**MATERIAL:**
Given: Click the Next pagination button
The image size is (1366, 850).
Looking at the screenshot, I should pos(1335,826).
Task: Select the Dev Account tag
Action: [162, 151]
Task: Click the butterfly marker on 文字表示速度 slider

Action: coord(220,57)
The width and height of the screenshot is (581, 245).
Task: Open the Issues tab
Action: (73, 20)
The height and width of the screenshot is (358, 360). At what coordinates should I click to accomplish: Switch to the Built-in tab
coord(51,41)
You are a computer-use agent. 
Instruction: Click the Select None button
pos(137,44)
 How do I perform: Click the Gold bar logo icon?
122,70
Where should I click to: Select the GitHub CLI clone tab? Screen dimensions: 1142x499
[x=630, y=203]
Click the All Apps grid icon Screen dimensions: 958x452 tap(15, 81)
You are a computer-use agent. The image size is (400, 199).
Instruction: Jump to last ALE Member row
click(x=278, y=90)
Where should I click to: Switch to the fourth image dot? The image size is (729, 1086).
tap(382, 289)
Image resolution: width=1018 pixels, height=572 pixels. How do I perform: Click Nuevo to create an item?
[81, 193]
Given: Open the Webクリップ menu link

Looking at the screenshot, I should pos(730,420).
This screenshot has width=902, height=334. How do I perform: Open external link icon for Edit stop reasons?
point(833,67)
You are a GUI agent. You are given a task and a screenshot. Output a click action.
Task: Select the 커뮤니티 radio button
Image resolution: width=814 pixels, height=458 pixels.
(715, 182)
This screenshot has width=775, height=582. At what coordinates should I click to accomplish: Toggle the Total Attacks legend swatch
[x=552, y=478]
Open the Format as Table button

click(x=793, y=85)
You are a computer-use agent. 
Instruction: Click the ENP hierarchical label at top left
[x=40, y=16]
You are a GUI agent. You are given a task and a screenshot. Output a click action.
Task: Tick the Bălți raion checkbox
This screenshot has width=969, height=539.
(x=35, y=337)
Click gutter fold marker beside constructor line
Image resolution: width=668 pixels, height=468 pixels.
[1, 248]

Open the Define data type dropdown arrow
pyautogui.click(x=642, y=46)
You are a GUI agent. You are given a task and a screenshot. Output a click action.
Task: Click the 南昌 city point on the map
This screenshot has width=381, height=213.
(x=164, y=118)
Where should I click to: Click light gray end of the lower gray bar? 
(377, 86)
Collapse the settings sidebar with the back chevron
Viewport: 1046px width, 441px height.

**OBJECTIVE:** Pick out every line in the rows above that contains the string "Select". Uppercase and lowercase letters count as different.

**FINAL RESULT:**
Task: Select the Dev Account tag
Instruction: Click the Select None button
Where should I click to: Select the GitHub CLI clone tab? Screen dimensions: 1142x499
Task: Select the 커뮤니티 radio button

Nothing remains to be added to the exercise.